Holocaust survivor comes to Bethel Middle
Last week, the Media Center at Bethel Middle School was enveloped with earnest silence as Dr. Eric Wellisch, a 93-year-old Asheville resident and Holocaust survivor, began recounting his life as a Jewish teenager growing up in Austria in the days that led up to the beginning of World War II.
As he spoke and shared artifacts, which included a German flag, an original passport and pictures of destroyed synagogues from Kristallnacht, spellbound students were taken back in time to a very dark and troubled part of history.
Wellisch’s lecture was the culminating event that wrapped up a Holocaust Unit where seventh and eighth-grade students read novels, biographies, autobiographies, and other texts about the time period in an effort to understand the past. Students were able to see how learning and understanding past events helps us to understand other people and the world around us on a deeper and global level.
The theme of perseverance was also woven into the unit as students attempted to comprehend the level of endurance that was necessary to survive in those times.
To represent what students learned, seventh grade students created in-depth symbolism projects to encompass the many facets of the Holocaust and levels of suffering that were prevalent at that time and have carried through to present day.
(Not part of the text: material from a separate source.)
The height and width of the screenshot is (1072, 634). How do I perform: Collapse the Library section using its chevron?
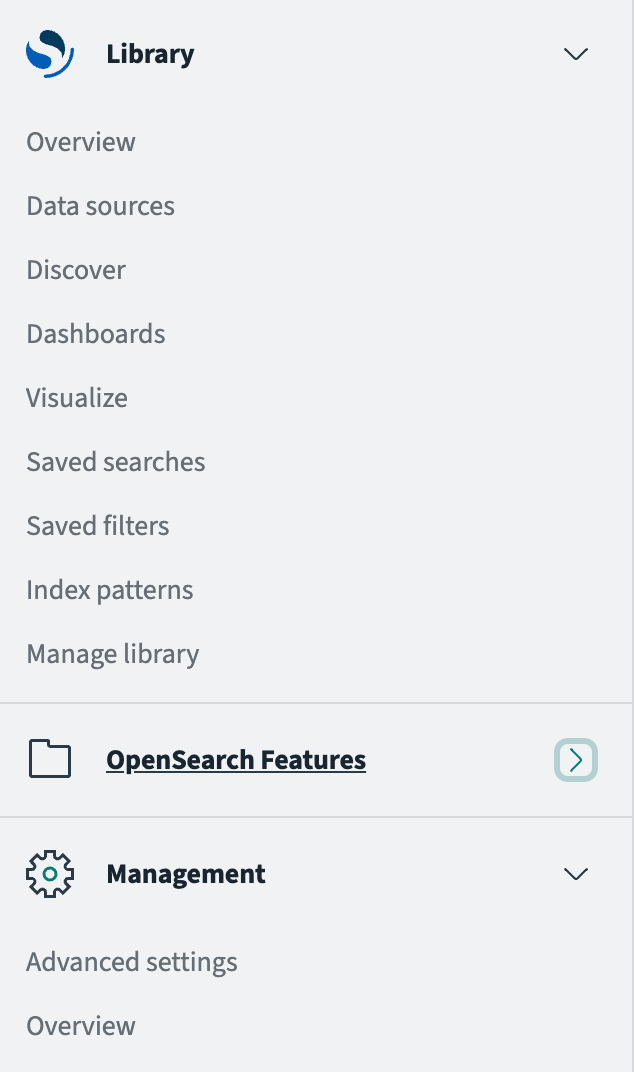coord(575,55)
Eighth-grade students wrote identity letters based on the stories of Jews who survived or lost their lives during the Holocaust. The projects were introspective and historical, telling the story of the Holocaust from individual Jewish perspectives; the projects were displayed in the hall and in the library for Wellisch to observe during his visit.
Not only did Wellisch vividly share his experience, including fleeing Europe and pulling into the New York Harbor to cast his eyes on The Statue of Liberty for the first time, but he also shared his sense of humor and wit with the students as they asked him questions about his past.
When seventh-grader Elijah Higgins asked, “If you could change one decision that you have made in your life, what would that decision be and why?” Wellisch smiled, and said, “I would have married my wife sooner.”
His humorous approach to life and survival was also evident to Paula Bolado, the eighth-grade language arts teacher.
“Using humor helps students know there is a silver lining to such sadness of our collective past,” Bolado said. “To meet him expanded their world of tolerance, global awareness, human suffering and human rights.”
In 1943, Wellisch signed on as an American soldier and joined the 44th Combat Engineering Battalion and was a part of Patton’s army.
When asked how they felt about having Wellisch speak, seventh-grade teacher Jennifer Mabry said, “Realizing that survivors of the Holocaust are so few, having him share his experiences and memories of such a tragic time in our history was truly unforgettable.”
His story is riveting, and the students and staff at BMS were honored to have him visit.